Investors and members of boards of directors concerned about liability under the Massachusetts Wage Act, M.G.L. c. 149, § 148, can breathe a little easier after the Supreme Judicial Court’s (SJC) decision in Segal v. Genitrix, LLC, No. SJC-12291 (December 28, 2017). In Segal, the SJC refused to hold investors and individual directors individually liable for a company’s failure to pay wages to an employee because they were not empowered to act as “agents having the management” of the company. As the SJC’s decision shows, mere knowledge of Wage Act violations won’t be enough for liability.

Background

Andrew Segal was the president and chief executive officer of Genitrix, a biotechnology startup that never employed more than five full-time employees. Segal was the sole officer of the company and managed its finances, including its payroll functions. H. Fisk Johnson III and Stephen Rose were both investors and board members of Genitrix. While Johnson had the ability to terminate Segal’s employment as third-party beneficiary of Segal’s employment agreement with Genitrix, the record evidence established that Rose “sp[oke] for” Johnson in financial matters.

Not long after its creation, Genitrix began to struggle financially. Segal informed the board that the company was “running out of funds to pay its employees.” To address Segal’s concerns, Johnson and Rose continued to invest money in Genitrix, but Rose earmarked the funds for specific purposes. Despite these cash infusions, Genitrix could not meet all of its payroll obligations. Segal then proposed a number of cash-saving proposals, including his decision to stop taking his salary. The board, including Johnson’s appointees, rejected Segal’s cost-cutting proposals.
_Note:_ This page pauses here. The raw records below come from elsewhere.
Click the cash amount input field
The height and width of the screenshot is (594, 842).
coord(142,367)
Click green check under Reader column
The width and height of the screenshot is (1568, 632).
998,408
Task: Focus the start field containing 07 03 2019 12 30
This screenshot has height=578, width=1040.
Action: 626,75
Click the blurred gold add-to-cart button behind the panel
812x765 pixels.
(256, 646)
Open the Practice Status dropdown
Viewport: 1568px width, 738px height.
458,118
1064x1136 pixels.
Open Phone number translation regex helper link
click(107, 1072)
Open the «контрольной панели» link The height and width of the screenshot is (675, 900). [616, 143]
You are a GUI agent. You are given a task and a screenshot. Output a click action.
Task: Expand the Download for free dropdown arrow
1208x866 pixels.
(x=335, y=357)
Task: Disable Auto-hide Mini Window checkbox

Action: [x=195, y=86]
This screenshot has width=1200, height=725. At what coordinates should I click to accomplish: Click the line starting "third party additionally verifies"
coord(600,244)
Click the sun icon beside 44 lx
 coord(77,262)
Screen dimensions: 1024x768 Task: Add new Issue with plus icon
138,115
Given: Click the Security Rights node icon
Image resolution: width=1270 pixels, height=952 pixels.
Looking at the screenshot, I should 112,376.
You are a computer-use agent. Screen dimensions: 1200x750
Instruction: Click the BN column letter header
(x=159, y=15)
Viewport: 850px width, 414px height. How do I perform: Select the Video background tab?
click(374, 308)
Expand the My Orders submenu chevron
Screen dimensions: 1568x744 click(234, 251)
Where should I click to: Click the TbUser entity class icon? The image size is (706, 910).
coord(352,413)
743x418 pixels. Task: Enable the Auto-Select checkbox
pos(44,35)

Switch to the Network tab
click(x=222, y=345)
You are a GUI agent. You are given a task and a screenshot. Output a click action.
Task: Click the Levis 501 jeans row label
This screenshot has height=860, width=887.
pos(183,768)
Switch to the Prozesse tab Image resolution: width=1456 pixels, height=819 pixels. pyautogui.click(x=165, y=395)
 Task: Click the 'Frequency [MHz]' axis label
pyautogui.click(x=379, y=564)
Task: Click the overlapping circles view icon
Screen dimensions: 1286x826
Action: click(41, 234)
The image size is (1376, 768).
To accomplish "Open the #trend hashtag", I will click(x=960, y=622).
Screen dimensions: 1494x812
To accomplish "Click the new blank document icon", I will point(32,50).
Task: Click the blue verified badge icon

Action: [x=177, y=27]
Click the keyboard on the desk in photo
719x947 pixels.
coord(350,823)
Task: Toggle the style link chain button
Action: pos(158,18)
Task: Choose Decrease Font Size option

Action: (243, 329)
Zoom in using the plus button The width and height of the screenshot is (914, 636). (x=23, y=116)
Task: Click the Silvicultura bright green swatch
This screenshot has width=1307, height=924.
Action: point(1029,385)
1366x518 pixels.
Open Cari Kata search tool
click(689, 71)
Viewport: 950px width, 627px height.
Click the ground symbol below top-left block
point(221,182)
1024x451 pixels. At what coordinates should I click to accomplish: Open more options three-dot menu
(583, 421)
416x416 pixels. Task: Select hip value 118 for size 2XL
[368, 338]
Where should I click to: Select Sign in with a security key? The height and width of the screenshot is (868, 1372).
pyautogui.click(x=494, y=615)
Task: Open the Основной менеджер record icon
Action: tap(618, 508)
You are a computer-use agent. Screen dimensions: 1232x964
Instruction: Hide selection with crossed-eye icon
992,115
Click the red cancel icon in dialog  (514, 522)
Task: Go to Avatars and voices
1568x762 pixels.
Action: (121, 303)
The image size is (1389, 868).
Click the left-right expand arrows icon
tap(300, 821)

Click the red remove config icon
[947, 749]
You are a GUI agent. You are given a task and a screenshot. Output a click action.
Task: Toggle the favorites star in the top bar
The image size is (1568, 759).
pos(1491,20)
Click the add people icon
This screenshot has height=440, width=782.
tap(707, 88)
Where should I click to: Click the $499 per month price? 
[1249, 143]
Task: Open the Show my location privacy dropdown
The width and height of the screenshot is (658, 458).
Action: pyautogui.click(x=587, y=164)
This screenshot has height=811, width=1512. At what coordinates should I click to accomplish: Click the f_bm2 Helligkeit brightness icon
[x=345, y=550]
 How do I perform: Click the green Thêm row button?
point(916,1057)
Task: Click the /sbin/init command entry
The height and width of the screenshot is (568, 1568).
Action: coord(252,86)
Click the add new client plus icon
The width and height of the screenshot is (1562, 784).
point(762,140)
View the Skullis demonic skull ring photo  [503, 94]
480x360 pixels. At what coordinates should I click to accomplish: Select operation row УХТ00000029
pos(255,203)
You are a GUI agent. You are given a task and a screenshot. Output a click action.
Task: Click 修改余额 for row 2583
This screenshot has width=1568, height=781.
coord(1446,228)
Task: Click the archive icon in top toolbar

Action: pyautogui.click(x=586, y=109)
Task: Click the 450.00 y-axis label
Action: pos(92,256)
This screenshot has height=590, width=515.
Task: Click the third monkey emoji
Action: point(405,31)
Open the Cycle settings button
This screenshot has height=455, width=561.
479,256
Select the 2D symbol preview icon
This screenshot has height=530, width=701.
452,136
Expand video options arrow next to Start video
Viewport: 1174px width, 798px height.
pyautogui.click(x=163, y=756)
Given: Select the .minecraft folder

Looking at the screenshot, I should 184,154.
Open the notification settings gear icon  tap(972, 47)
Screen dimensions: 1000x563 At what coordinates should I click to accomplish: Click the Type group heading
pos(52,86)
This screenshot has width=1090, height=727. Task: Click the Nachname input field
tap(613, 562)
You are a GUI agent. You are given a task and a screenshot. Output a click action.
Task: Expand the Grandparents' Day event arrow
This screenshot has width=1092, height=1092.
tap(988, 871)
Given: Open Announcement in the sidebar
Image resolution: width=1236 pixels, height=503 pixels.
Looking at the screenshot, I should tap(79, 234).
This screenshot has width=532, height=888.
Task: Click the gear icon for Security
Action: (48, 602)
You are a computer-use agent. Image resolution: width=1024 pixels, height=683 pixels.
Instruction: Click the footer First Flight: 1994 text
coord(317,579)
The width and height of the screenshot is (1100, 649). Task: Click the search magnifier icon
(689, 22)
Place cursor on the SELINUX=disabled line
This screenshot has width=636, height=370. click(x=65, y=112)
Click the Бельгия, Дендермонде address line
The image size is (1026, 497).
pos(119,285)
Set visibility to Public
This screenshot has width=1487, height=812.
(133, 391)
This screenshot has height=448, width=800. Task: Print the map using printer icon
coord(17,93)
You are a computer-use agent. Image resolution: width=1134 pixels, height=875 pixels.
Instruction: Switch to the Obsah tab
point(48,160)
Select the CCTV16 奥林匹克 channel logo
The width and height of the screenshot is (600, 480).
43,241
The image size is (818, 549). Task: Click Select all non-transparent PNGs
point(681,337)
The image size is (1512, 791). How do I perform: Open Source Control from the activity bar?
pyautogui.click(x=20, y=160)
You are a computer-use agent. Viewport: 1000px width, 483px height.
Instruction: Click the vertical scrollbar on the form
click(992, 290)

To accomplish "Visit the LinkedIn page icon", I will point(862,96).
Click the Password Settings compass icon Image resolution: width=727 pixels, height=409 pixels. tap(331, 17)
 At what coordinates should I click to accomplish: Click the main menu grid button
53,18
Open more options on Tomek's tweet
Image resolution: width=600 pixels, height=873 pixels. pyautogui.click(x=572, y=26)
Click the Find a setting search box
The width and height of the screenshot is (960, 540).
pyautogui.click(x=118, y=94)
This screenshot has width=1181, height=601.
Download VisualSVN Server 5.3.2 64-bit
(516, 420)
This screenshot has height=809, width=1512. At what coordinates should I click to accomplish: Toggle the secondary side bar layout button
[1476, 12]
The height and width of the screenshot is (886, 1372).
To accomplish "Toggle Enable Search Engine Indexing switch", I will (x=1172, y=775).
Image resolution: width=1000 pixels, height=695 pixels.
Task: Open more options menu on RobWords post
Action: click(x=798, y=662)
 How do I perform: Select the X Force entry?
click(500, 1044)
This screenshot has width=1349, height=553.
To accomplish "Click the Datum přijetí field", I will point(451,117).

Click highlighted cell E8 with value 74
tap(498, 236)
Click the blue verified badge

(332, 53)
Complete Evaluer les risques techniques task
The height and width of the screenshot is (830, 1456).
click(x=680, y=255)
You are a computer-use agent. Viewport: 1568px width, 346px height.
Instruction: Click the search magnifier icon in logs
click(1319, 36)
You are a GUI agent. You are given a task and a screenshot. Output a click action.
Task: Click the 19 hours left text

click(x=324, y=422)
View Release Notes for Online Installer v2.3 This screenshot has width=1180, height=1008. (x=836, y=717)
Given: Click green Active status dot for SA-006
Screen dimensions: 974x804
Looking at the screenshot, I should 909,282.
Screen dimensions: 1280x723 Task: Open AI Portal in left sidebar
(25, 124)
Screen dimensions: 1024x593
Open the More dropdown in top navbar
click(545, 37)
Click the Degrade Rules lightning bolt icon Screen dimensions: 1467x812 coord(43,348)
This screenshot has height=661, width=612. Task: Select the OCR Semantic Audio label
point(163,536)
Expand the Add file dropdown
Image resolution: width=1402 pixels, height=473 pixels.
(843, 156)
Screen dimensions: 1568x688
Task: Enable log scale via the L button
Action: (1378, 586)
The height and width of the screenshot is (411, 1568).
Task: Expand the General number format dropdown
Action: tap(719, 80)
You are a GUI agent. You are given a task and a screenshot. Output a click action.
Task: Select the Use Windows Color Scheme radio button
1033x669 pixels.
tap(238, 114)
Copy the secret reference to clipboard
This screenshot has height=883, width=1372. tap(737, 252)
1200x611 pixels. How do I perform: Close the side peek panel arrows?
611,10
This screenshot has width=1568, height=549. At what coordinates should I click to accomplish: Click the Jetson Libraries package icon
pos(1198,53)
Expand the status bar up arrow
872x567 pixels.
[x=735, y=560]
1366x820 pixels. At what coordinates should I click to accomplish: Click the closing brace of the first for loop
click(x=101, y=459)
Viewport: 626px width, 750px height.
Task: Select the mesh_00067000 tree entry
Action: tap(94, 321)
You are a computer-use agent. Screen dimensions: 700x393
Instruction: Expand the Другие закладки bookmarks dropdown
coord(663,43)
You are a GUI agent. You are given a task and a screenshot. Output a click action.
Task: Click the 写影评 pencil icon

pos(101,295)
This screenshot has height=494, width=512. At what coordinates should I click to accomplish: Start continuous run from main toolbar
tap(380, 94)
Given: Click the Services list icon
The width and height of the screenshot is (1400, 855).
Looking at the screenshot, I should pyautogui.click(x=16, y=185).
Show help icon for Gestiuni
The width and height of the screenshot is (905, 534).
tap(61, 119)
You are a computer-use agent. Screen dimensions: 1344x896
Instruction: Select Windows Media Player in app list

The company was later dissolved, and Segal sought to directly recover his unpaid salary from Johnson and Rose under the Wage Act.

The SJC’s Decision

The Wage Act imposes individual liability on “[t]he president and treasurer of a corporation and any officers or agents having the management of such corporation”—which the SJC previously concluded as including not only traditional corporations, but also limited-liability companies. An officer or agent has sufficient management of a company only if he or she is “someone who controls, directs, and participates to a substantial degree in formulating and determining [its] policy.” Finally, agency exists where “there is mutual consent, express or implied, that the agent is to act on behalf and for the benefit of the principal, and subject to the principal’s control.”

Because neither Johnson nor Rose was an officer of Genitrix, the SJC focused its analysis on whether they were agents, and if so, whether they had management of Genitrix. Beginning with agency, the SJC found that Johnson’s rights as a third-party beneficiary under Segal’s employment agreement cloaked Johnson and—by virtue of Johnson’s statement that Rose “sp[oke] for” him—Rose with “limited express agency authority” to act on behalf of the company. Turning to management, the SJC held that merely being investors and directors of Genitrix was not enough to establish management. Generally, a board of directors, acting collectively, is not the agent of a company because it is not subject to another’s (namely, the company’s) control.

Next, the SJC deemed the board’s rejections of Segal’s cost-cutting proposals insufficient to impose liability on Johnson and Rose as individual directors because those rejections were acts of the board acting collectively, “not the acts of individual board members as agents.” With respect to Rose’s investment activities, the SJC acknowledged that Genitrix’s LLC agreement expressly prohibited Johnson and Rose from “exercising agency authority on behalf of the company in their role as investors.” Though Rose had earmarked invested funds for specific purposes (none of which was to pay Segal’s salary), the SJC found that such decisions were not management of Genitrix. According to the SJC, “exercising one’s rights and leverage as an investor over infusions of new money are separate and distinct from being an agent having the management of the corporation that is seeking the additional financing” because “[i]nvestment restrictions limited to the use of new monies are not management direction and control over existing resources.” As a result, none of Johnson’s or Rose’s activities as directors or investors gave them management of Genitrix, and they could not be liable to Segal under the Wage Act.

Key Takeaways

Segal is of particular interest because the SJC took direct review of what would appear to be a unique situation involving a small group of players. Accordingly, the decision suggests that the SJC was trying to insulate investors and directors from Wage Act liability based on ordinary investment or routine board activities—even when they take such action with knowledge that the company will not be able to pay an employee’s wages as a result of their decisions. Instead, it appears that investors and directors will face potential exposure under the Wage Act only where the board has empowered them to act as officers or agents having management of the company. In light of this opinion, investors and members of boards of directors in Massachusetts may want to structure their businesses accordingly.